Fluconazole

The introduction of fluconazole in 1990 was a breakthrough in antifungal pharmacotherapy. Fluconazole is highly bioavailable, available in both oral and IV formulations, and active against many species of Candida and other yeasts. Prior to fluconazole’s approval, clinicians were faced with the toxicity and inconvenience of amphotericin B for serious forms of candidiasis. Fluconazole has a low incidence of serious adverse reactions, converting from IV to oral therapy is simple, and there are no limitations with regards to food or antacid therapy (Table 31-1). Though a shift toward non-albicans species of Candida has affected the utility of fluconazole, it remains an important, frequently utilized agent. The primary limitation to fluconazole’s use is its lack of activity against molds such as Aspergillus.

Important Facts

• Fluconazole has no activity against C krusei, rare activity against C auris, and variable activity against C glabrata. Use against C glabrata should generally be only when fluconazole susceptibility has been documented, and can require doses of 800 mg/day of fluconazole after a loading dose. If your lab does not do susceptibility testing of fungi, consider an alternative agent such as an echinocandin.
• Fluconazole is often given as prophylaxis against Candida infections in susceptible populations like intensive care unit patients or patients with some cancers. Are you treating a patient who was receiving fluconazole prophylaxis and now has yeast in the blood? Try an echinocandin instead (since they may have fluconazole-resistant Candida). Even species of Candida that are normally susceptible to fluconazole (e.g., C albicans) can be resistant if the patient has recently received extended fluconazole prophylaxis.
• The high bioavailability of fluconazole (1:1 IV:po dosing) makes it an excellent therapy to transition to as patients tolerate oral medications.

What It’s Good For

Fluconazole remains a drug of choice for many susceptible fungal infections, including invasive and noninvasive candidiasis and cryptococcal disease. It is also used for some dimorphic fungal infections, such as coccidioidomycosis.

Don’t Forget!

Not all species of Candida are fluconazole-susceptible. Ensure that you check your patient’s isolate before committing to a definitive course of therapy with it.

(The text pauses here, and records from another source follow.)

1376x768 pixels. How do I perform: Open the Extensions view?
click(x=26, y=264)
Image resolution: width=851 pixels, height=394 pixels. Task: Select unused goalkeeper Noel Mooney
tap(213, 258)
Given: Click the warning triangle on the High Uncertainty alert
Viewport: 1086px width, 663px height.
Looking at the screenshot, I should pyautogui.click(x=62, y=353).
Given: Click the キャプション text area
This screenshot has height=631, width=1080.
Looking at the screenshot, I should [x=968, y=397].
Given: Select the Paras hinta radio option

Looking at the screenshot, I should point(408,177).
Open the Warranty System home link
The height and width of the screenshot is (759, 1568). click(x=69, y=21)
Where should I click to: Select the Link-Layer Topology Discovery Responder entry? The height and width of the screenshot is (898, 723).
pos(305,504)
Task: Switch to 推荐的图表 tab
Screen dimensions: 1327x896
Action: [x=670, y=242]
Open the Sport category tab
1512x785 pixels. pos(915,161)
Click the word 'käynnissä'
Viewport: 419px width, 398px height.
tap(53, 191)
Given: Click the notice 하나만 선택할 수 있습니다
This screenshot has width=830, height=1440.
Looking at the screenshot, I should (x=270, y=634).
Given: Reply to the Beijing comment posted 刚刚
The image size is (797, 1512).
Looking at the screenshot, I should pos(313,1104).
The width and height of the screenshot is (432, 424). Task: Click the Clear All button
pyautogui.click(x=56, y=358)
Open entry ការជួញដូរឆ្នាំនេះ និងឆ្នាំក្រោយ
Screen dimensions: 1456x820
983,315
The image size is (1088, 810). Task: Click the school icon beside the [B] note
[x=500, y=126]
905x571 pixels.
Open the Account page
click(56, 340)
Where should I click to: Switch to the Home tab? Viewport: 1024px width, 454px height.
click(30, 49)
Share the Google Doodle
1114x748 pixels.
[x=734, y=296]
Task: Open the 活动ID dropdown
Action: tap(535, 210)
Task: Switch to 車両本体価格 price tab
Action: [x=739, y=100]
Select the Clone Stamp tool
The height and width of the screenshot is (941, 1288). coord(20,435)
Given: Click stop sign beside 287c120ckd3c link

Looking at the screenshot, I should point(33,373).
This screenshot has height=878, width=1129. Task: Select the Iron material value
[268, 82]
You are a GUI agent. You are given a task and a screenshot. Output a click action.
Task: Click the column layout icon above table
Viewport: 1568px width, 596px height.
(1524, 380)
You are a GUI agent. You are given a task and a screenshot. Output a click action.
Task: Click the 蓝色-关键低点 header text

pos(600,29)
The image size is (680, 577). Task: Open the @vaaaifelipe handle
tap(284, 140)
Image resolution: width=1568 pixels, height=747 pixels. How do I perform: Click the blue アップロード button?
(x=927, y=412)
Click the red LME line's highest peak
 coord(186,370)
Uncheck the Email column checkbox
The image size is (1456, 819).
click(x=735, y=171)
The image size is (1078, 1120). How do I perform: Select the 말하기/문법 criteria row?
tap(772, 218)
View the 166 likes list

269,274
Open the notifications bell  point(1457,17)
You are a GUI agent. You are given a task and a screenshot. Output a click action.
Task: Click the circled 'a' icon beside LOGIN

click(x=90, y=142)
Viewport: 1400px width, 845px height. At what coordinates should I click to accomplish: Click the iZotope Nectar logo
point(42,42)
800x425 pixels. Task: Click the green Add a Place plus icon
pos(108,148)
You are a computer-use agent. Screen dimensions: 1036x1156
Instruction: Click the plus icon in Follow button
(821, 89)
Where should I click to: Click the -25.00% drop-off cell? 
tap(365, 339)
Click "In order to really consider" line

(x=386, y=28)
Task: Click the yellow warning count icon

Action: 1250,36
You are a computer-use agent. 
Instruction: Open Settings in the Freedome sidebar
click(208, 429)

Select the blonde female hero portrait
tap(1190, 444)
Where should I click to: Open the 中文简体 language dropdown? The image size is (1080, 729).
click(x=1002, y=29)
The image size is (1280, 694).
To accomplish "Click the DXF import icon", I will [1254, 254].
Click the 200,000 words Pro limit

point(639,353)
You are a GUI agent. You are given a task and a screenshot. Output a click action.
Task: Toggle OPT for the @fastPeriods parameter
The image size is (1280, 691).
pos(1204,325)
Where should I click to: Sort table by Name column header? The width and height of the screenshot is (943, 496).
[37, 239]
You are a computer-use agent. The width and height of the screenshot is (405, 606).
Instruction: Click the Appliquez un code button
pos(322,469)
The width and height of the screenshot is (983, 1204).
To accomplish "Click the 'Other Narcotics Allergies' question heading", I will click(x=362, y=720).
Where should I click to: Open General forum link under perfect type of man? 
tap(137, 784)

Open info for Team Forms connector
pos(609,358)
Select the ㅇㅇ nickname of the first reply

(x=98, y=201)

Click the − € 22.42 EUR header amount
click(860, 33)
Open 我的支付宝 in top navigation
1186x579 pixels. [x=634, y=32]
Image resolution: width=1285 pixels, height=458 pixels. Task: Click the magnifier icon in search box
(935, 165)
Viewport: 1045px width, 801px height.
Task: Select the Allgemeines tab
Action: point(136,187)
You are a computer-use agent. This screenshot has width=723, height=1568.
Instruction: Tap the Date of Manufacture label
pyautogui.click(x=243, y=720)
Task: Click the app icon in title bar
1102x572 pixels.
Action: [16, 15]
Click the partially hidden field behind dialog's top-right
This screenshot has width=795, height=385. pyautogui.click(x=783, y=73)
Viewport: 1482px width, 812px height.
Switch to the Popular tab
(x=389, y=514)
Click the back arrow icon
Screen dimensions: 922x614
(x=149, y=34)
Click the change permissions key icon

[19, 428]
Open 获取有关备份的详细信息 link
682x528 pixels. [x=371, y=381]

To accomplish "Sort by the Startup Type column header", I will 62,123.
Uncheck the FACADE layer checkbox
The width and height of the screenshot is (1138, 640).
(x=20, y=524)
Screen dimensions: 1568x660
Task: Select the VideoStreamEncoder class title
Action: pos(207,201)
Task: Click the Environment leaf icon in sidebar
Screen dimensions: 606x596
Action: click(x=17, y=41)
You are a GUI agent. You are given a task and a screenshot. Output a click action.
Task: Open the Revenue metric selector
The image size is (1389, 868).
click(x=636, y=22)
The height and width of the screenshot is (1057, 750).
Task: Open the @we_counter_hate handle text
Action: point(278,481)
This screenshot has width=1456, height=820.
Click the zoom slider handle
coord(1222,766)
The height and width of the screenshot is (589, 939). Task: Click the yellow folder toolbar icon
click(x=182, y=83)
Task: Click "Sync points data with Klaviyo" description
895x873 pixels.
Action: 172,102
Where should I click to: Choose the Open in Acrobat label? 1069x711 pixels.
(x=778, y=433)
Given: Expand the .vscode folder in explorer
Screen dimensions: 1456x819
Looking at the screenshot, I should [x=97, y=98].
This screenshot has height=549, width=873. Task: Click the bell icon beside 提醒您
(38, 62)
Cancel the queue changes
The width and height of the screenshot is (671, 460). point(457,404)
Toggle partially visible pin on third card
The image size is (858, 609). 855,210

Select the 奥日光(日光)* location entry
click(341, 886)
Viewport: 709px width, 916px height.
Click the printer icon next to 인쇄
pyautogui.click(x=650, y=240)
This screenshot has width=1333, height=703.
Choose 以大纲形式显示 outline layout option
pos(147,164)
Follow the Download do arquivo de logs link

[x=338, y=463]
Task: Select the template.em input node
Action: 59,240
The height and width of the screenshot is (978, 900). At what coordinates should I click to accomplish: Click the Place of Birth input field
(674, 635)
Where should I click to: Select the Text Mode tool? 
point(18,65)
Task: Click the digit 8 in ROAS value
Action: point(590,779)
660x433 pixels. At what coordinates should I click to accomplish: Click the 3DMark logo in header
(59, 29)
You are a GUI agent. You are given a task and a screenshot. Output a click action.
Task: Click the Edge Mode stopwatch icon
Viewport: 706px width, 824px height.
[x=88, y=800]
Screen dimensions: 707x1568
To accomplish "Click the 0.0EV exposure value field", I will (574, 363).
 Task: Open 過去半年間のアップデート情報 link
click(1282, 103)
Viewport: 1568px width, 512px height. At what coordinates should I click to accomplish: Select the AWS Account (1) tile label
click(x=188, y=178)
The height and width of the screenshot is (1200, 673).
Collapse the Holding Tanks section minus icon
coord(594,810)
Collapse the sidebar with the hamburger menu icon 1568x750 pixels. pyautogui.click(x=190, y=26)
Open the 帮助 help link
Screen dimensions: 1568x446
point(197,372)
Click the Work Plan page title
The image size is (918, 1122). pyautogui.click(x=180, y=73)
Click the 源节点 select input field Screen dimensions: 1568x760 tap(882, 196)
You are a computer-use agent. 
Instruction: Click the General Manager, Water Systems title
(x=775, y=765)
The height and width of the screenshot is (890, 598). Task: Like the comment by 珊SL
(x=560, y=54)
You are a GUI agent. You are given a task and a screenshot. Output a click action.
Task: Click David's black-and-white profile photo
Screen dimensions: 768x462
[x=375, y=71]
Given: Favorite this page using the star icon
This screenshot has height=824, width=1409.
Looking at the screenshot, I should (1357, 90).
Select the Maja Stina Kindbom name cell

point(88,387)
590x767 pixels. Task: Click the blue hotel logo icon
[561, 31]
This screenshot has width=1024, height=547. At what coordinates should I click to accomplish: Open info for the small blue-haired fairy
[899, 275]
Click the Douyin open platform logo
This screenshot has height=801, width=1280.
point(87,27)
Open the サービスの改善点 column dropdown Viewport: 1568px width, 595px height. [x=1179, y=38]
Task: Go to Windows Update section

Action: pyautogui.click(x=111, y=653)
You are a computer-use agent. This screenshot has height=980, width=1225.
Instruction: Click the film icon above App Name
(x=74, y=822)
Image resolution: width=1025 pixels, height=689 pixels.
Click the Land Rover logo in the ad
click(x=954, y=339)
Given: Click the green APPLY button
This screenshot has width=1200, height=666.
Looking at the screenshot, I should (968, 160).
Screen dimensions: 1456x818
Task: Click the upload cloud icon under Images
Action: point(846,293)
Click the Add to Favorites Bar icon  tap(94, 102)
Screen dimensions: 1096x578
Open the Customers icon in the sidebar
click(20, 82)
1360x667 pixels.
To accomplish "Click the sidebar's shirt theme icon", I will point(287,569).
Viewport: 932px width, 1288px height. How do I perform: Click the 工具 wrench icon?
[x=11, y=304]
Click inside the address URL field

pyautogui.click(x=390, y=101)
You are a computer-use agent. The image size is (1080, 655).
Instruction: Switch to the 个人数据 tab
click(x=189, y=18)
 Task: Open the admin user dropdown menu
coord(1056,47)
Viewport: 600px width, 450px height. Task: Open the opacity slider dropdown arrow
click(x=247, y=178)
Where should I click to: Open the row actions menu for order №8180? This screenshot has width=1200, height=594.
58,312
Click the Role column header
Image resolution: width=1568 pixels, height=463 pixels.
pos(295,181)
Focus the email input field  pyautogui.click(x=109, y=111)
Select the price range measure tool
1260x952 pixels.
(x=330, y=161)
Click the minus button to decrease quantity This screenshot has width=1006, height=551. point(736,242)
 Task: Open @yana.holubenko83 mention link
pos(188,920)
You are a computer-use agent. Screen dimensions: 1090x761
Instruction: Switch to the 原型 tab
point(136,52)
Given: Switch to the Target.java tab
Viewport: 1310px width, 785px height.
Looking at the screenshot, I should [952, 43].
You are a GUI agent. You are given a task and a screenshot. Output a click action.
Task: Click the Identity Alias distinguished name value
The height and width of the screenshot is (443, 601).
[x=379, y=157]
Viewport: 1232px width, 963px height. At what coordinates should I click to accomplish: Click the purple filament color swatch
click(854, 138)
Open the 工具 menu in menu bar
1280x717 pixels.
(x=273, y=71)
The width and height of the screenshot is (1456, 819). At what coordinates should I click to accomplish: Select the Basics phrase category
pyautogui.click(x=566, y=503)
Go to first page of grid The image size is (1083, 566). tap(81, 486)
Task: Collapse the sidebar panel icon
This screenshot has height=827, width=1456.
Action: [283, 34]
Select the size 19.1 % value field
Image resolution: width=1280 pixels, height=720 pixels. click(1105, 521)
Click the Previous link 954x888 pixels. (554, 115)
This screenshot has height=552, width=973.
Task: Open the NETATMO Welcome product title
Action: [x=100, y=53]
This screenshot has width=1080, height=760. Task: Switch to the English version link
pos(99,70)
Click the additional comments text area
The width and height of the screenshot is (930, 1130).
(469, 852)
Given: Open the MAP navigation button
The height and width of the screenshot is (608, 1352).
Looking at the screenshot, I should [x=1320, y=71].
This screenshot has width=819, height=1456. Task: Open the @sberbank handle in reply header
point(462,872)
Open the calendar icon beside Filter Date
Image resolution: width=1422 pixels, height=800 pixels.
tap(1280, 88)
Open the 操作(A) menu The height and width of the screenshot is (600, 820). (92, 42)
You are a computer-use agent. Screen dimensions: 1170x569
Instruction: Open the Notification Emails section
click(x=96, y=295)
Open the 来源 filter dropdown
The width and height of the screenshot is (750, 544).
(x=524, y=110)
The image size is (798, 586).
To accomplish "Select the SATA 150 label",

All azoles inhibit fungal cytochrome P450 14-alpha demethylase, inhibiting the conversion of lanosterol into ergosterol, which is a component of the fungal cell membrane.

• Good: Candida albicans, Candida tropicalis, Candida parapsilosis, Candida lusitaniae, Cryptococcus neoformans, Coccidioides immitis
• Moderate: Candida glabrata (can be susceptible dose-dependent, or resistant)
• Poor: Molds, many dimorphic fungi, Candida krusei, Candida auris

Though fluconazole is generally well tolerated, hepatotoxicity is a concern and should be monitored for courses longer than a few days. As with all azoles, interactions with many drugs metabolized by the cytochrome P450 system are possible. Prolongation of the corrected QT interval (QTc) can be seen, and patients with risk factors for cardiac arrhythmias may require ECG monitoring.

Fluconazole doses for systemic fungal infections may be escalated, particularly for the treatment of C glabrata or Coccidioides infections. Be sure to adjust dosing with regard to renal function, because the drug has a significant component of renal elimination (unlike other azoles). Vulvovaginal candidiasis requires only a one-time dose of 150 mg of fluconazole.